Model Predictions
model.Rmd
The as_visualizer()
function automatically creates
appropriate visualizers for model predictions on tasks with one or two
features. By default, it uses ggplot2
for 1D and 2D
visualizations. For 2D tasks, you can optionally specify
type = "surface"
to get interactive plotly
surface plots.
Prediction surfaces
Let’s start with the california_housing
data set. The
goal is to predict the median house value for California districts. We
subset the data set to only use the features median_income
and housing_median_age
, and sample 2000 observations for
faster rendering. The median_income
feature is the median
income in block group and housing_median_age
is the median
age of a house within a block.
task_housing = tsk("california_housing")
task_housing$select(c("median_income", "housing_median_age"))

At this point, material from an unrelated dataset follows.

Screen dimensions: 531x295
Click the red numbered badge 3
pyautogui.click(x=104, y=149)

task_housing$filter(rows = sample(task_housing$nrow, 2000))
We load the support vector machine learner for regression.
learner = lrn("regr.svm")
Now we create a visualizer object, using the plotly
backend (type = "surface"
).
vis = as_visualizer(task_housing, learner = learner, type = "surface")
By default as_visualizer()
(re)trains the supplied
learner on the task. If you already trained the learner and just want to
visualize it, set retrain = FALSE
to reuse the fitted
model. It then creates a grid for the two features, computes predictions
for each grid point, and renders an interactive surface plot.
vis$plot()
Add contour lines on the surface.
vis$add_contours()$plot()
We can add the training points to the plot using method chaining.

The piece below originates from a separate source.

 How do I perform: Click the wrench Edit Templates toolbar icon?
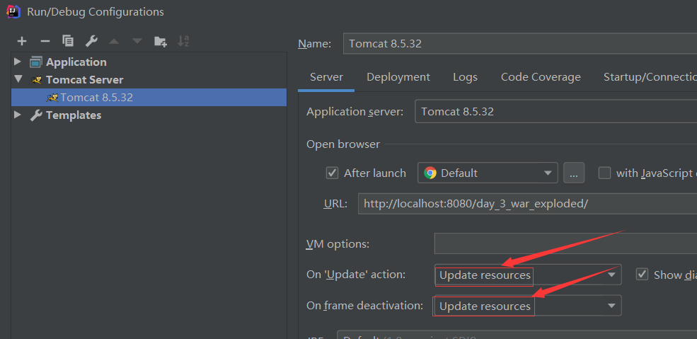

vis$add_training_data()$plot()
We can also flatten the surface to arrive at a 2D contour plot by
using the flatten = TRUE
parameter.
vis$plot(flatten = TRUE)
To switch back to the surface plot, simply use
flatten = FALSE
(or omit the parameter since it’s the
default).
Classification tasks
It is also possible to visualize classification tasks. We use the
pima
data set and impute the missing values. We select the
features insulin
and mass
and train a support
vector machine for classification.
task = tsk("pima")
task = po("imputemean")$train(list(task))[[1]]
task$select(c("insulin", "mass"))
learner = lrn("classif.svm", predict_type = "prob")

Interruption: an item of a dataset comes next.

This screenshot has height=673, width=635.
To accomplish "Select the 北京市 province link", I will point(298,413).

We create a visualizer object, using the default ggplot2
backend, and plot the predictions.
vis = as_visualizer(task, learner = learner)
vis$plot()
We can add (potential) decision boundaries to the plot using method chaining.
vis$add_boundary(values = c(0.3, 0.5, 0.7))$plot()
For classification tasks, add_training_data()
supports
setting different colors and shapes for the different classes.
For surface plots, the same class-specific styling is supported.
vis_surface = as_visualizer(task, learner = learner, type = "surface")
vis_surface$add_training_data(
color = c(pos = "red", neg = "blue"),
shape = c(pos = 0, neg = 1)
)$plot()
Hypothesis-only visualization
You can visualize simple functional hypotheses without a Task/Learner
by providing a Hypothesis
and a plotting domain.
pi_fun = function(x, y) 0.7 * x + 0.2 * y + 4
hyp = hypothesis(pi_fun, type = "classif", predictors = c("x", "y"), link = "logit", domain = list(x = c(-3, 3), y = c(-3, 3)))
as_visualizer(hyp, type = "surface", domain = hyp$domain)$plot()
You can also skip training a learner and visualize a hand-crafted hypothesis directly on a real 2D task. Below, we return to the California Housing task with two features and define a simple regression hypothesis over those features, then render it as an interactive surface.
fun = function(median_income, housing_median_age) {
60000 + 80000 * plogis(1.5 * median_income - 0.03 * housing_median_age)
}
hyp_housing = hypothesis(
fun = fun,
type = "regr",
predictors = c("median_income", "housing_median_age")
)
vis_hsurf = as_visualizer(task_housing, hypothesis = hyp_housing, type = "surface")
vis_hsurf$add_training_data()
vis_hsurf$plot(z_limits = range(vis_hsurf$zmat, na.rm = TRUE))
Adding custom points
You can add arbitrary points to a model visualization using
add_points()
. When you supply both x and y values you may
also request geometric loss visualization (for 1D regression only):
-
loss = "l2_se"
: draws a square whose vertical side equals the absolute residual and a vertical residual segment. -
loss = "l1_ae"
: draws only the vertical residual segment.
Below we create a 1D regression task (single feature) and add three custom points with L2 squared-error geometry.
# create target y = 2x + 1 with small noise
dt = data.table::data.table(x = seq(-1, 1, length.out = 11))
dt[, `:=`(y = 2 * x + 1)]
task = mlr3::TaskRegr$new(id = "lin", backend = dt, target = "y")
learner = mlr3::lrn("regr.lm")
vis = as_visualizer(task, learner = learner)
# Points purposely off the line to create residuals
pts = data.frame(x = c(-0.5, 0, 0.75), y = c(2.2, 1.1, 2.4))
vis$add_points(pts, loss = "l2_se")$plot()
The translucent squares represent the squared error areas; the
vertical segments show absolute residuals. Use loss = "l1"
to only draw residual segments.